Schumer, Democrats Vow to Block Trump’s SCOTUS Nominee

Sen Schumer AP

Incoming Senate minority leader Chuck Schumer (D-NY) says he and his fellow party members will “absolutely” do their best to block President-elect Donald Trump’s nomination of a ninth justice to fill the Supreme Court vacancy created by the death of Antonin Scalia last February.

“We are not going to make it easy for them to pick a Supreme Court justice,” Schumer told MSNBC host Rachel Maddow. “It’s hard for me to imagine a nominee that Donald Trump would choose that would get Republican support that we [Democrats] could support.” Schumer added, “If they don’t appoint somebody good, we’re going to oppose them tooth and nail.”

On Wednesday, the Associated Press reported that Schumer said if Trump did not choose a “mainstream” nominee, Democrats will oppose the individual “with everything we have.”

The Republican-controlled Senate had refused to vote on Merrick Garland, President Barack Obama’s pick to fill Scalia’s seat, blocking him for nine months. Schumer described Garland as “a very moderate, mainstream nominee.” The GOP said it would be up to the next president to nominate the ninth judge to the nation’s highest court.

Previously, Heritage Action CEO Michael A. Needham said:

President Obama and Senate Democrats will no doubt call Judge Garland a ‘mainstream Federal judge’ and promise his ‘approach to deciding cases on the law and the Constitution, not politics or an ideological agenda.'” He added, “Of course, they said those exact words when liberal Justices Sotomayor and Kagan were nominated. We are one liberal Justice away from seeing gun rights restricted and partial birth abortion being considered a constitutional right.
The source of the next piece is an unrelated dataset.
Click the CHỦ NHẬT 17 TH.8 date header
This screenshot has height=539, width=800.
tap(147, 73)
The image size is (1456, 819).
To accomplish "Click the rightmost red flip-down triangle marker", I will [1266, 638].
The Republican majority exists to block these type of nominees.

Similarly, Manhattan Institute Senior Fellow James Copland said, “Judge Garland is an experienced, highly regarded judge—who happens to be a liberal. In other words, he looks a lot like Samuel Alito did when he was nominated by George W. Bush, except that Alito was a conservative rather than a liberal.” Copland added, “It’s hardly surprising that GOP senators, now in the majority, would approach this nomination similarly.”

Garland’s nomination expired Tuesday with the swearing in of the 115th Congress.
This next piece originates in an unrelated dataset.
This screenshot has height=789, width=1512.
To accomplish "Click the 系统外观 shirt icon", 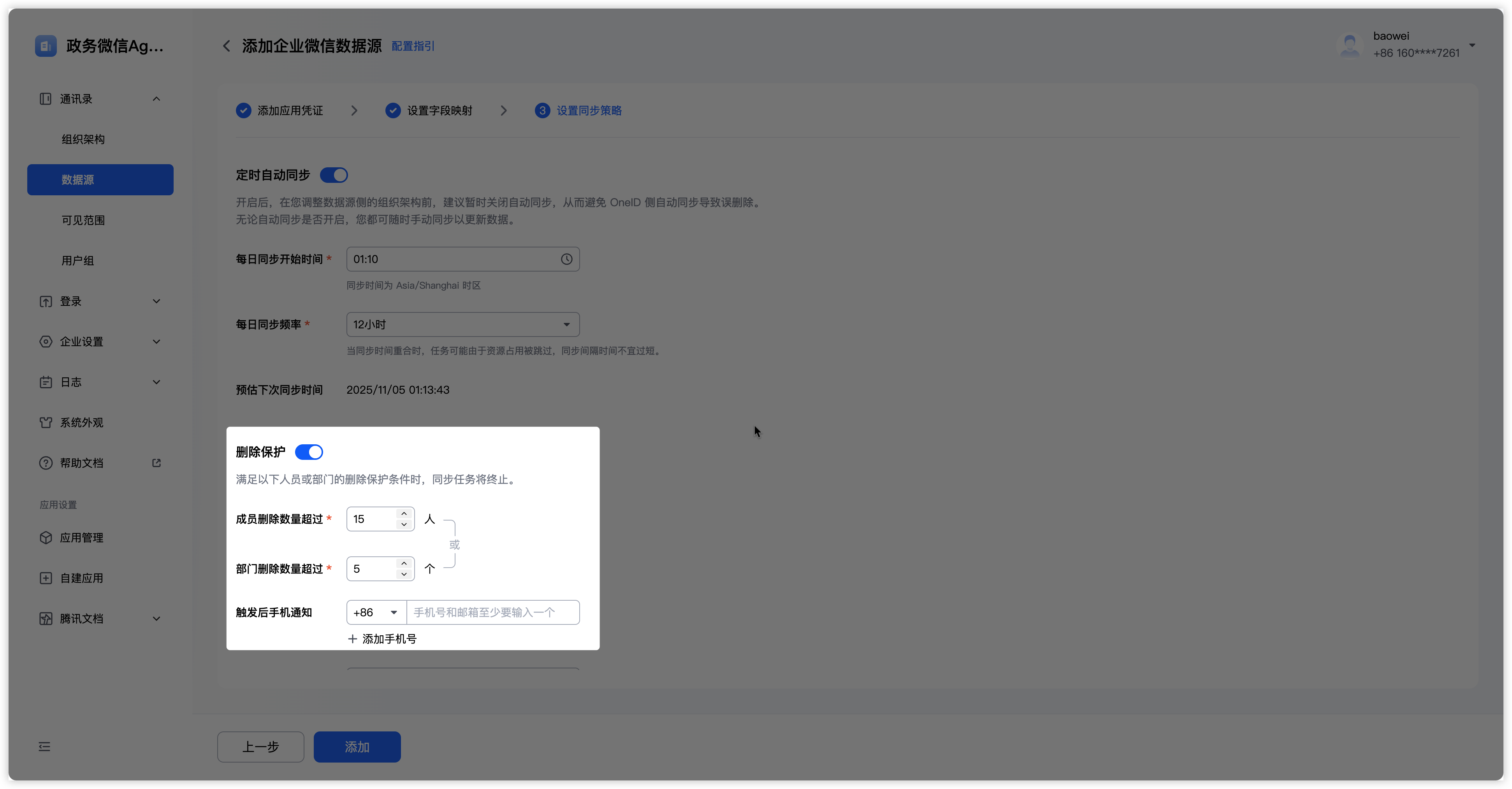I will point(46,423).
Breitbart News previously reported that in 2007, Schumer told an audience at the left-wing American Constitution Society (ACS) that he wanted to block any Supreme Court nominations for the last 18 months of President George W. Bush’s presidency.

However, earlier this year Schumer said Republicans should not cite his 2007 comments, saying it is “comparing apples to oranges.”

Speaking with Maddow, Schumer said, “They won’t have 60 votes to put in and out of the mainstream nominee. And then they’re going to have to make a choice; change the rules. It’s going to be very hard for them to change the rules.”

Back in 2013, Senate Democrats did change the rules by triggering the “nuclear option to decrease the number of senators needed to confirm Cabinet picks from 60 to 51 votes. Schumer, who had argued against the move which was brought about by former Senate Democratic leader Harry Reid (D-NV), said he wishes “it hadn’t happened.”

Schumer and his fellow Democratic senators have vowed to fight against eight of President-elect Trump’s Cabinet picks. Republicans hold a 52-48 majority in the new Senate which means they already have the number needed to confirm Trump’s nominees without the Democrats.